— BEGIN INPUT DATA —

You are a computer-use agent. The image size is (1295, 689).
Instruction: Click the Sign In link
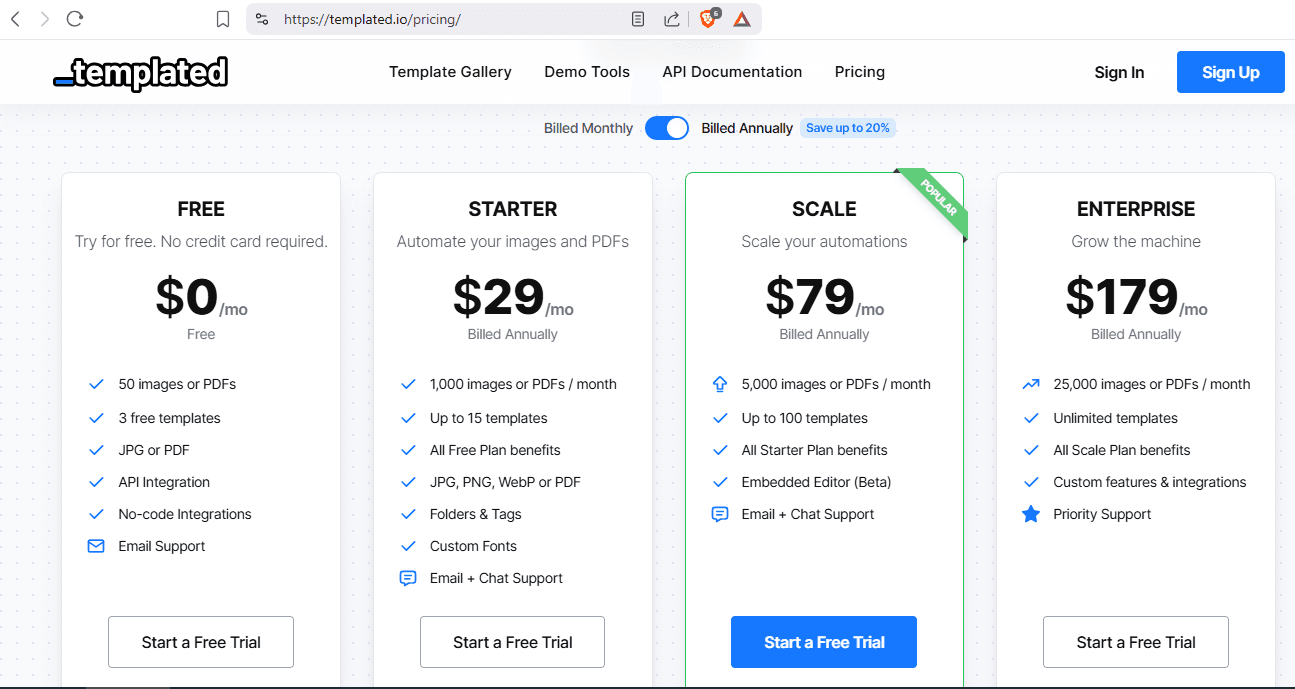pyautogui.click(x=1119, y=72)
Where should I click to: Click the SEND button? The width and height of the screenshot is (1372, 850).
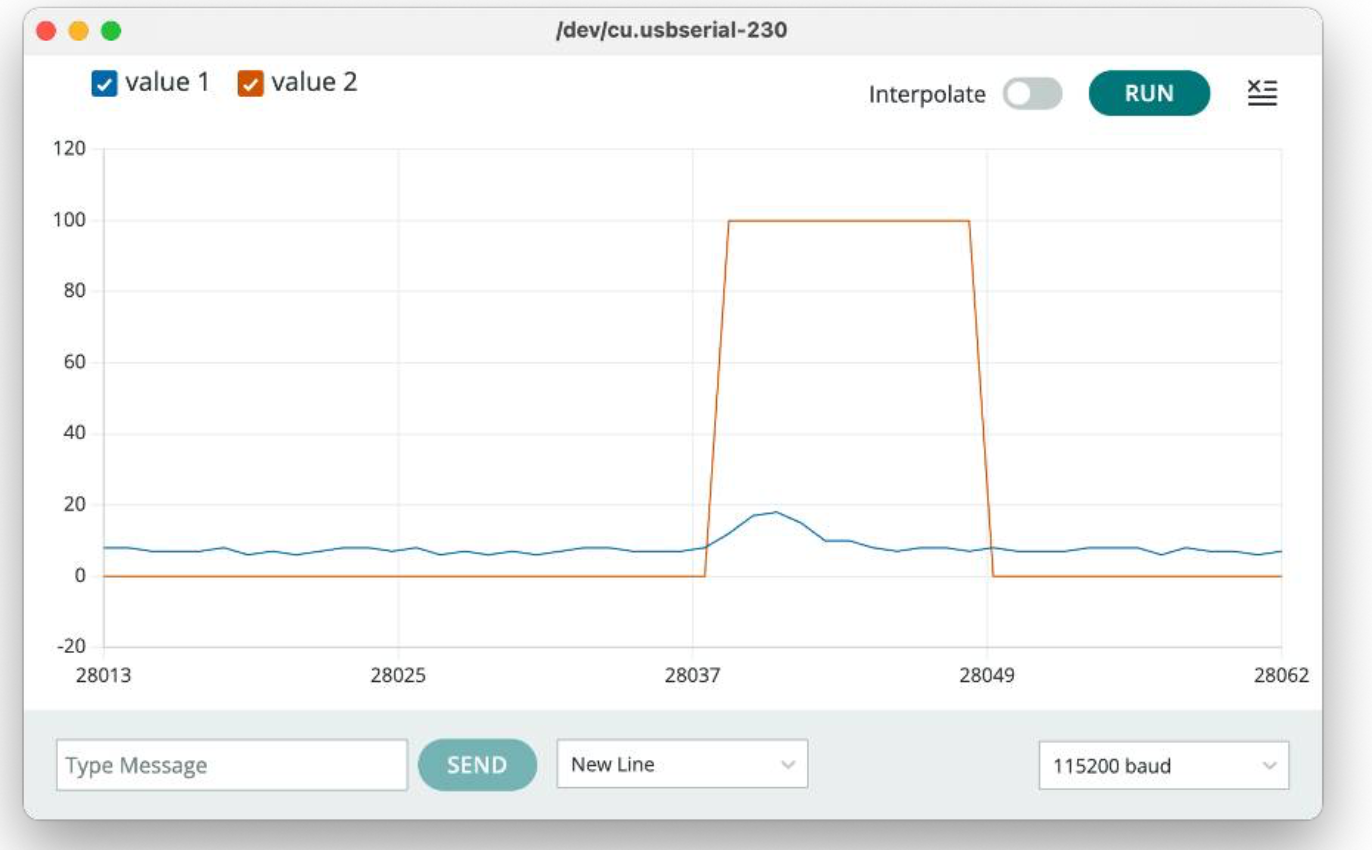[477, 765]
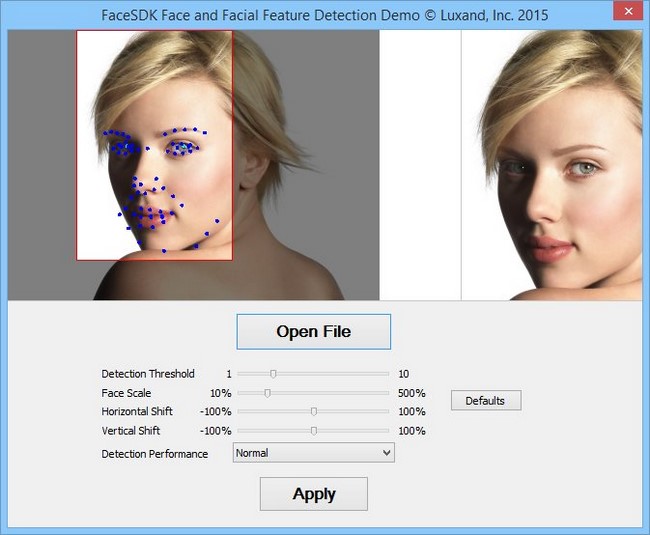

— END INPUT DATA —

- **DIRECTIONS FOR THIS TASK**:
Render each line of the listing above as a numbered list, skipping blank lines and omitting the pictures.

- **TASK RESPONSE**:
1. You are a computer-use agent. The image size is (1295, 689).
2. Instruction: Click the Sign In link
3. pyautogui.click(x=1119, y=72)
4. Where should I click to: Click the SEND button? The width and height of the screenshot is (1372, 850).
5. [477, 765]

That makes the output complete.